Wednesday, July 15, 2015

GALINA SEDOVA’S BULGAKOV. CCV.


Two Bears Concludes.
 

But there is yet another wish!
Afraid to say, my soul is trembling!
What if, since my first day of exile,
I’ve been forgotten altogether in my motherland?

M. Yu. Lermontov.
 

In what concerns the direct influence of the poetry of M. Yu. Lermontov, who is in this case the mentor of M. A. Bulgakov himself, this question we are about to address right now in this part of my chapter The Two Bears.

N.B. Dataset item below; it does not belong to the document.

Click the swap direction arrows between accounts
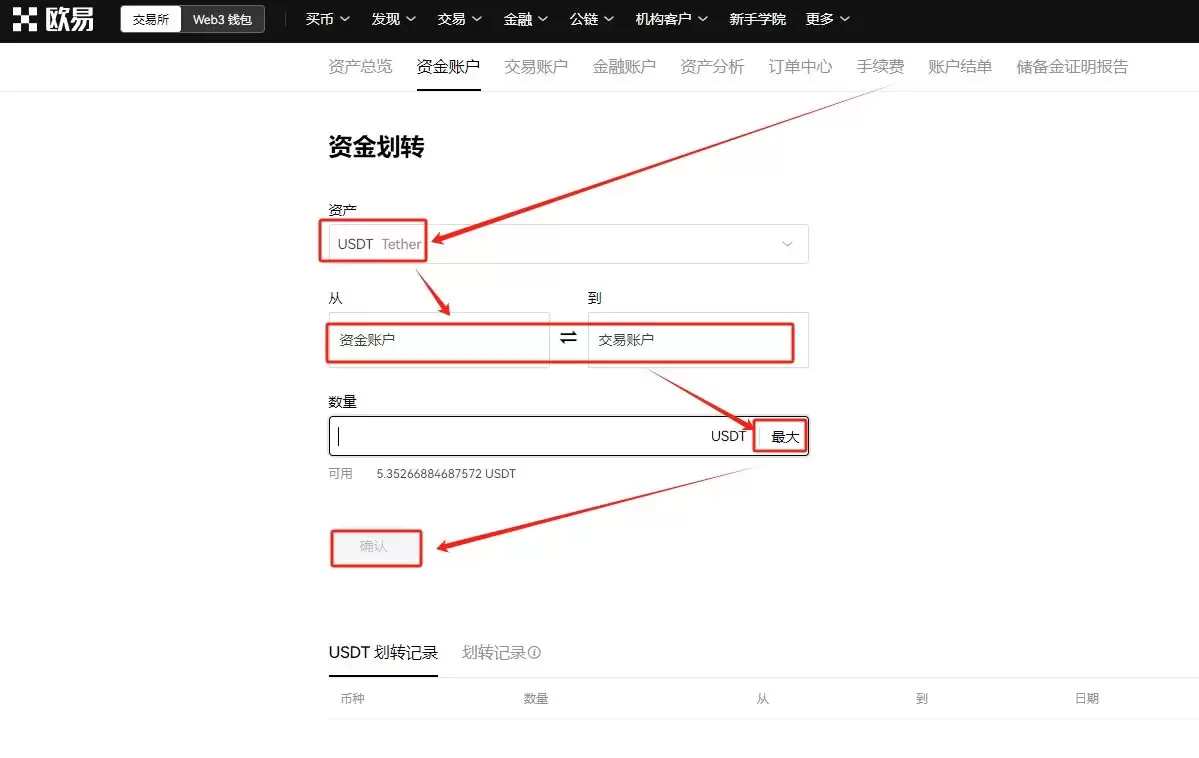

Of all Lermontov poems, if I had to choose one exercising the greatest influence on Bulgakov, I would choose the Russian Melody. Lermontov writes:

In my mind, I have created a different world,
And an existence of different images:
I tied them together with a chain…

Indeed, Bulgakov created “a different world” and shared it with his readers. This world of Bulgakov is populated by “different images” as in practically all his works after White Guard the reader has to figure out who is who. This becomes particularly clear in Master and Margarita, where to Bulgakov inserts two dead souls of M. Yu. Lermontov himself and A. S. Pushkin, plus he uses prototypes for practically all of his other characters.

The following words of Lermontov’s Russian Melody pertain to Bulgakov himself:

Thus before an idle crowd
And with a folksy balalaika,
The simple singer sits in a shadow,
Both unselfish and free.

Bulgakov was offered to have his novel Master and Margarita published on the condition that there would not be Pontius Pilate in it. He refused the offer, thus showing how important was his God-seeking to him. Bulgakov is a true genius, as he has been attacked from two sides: Some have accused him of writing a “Gospel according to Satan,” at the same time as others have accused him of “God-seeking.”

Bulgakov created a uniquely original presentation of Jesus Christ’s last day on earth, showing both sides in Yeshua at the same time: the human and the divine.

He suddenly produces a loud sound
In honor of the maiden close to his heart and beautiful,
And the sound will suddenly tear the strings,
And the beginning of the song can be heard,
But alas! No one will sing it to the end.

Bulgakov successfully sang his song to the end, having created Master and Margarita. The character of Margarita, albeit having no prototype as such, is striking. It was precisely with the help of Margarita that Bulgakov produced the pages of the novel which impress the readers the most. But alas! In all the rest, Bulgakov “sang” his song before an “idle crowd” that never understood anything hidden behind the fantastical. Which is again well illustrated by the words of none other than M. Yu. Lermontov:

And what you said before you died,
None of those who listened to you understood.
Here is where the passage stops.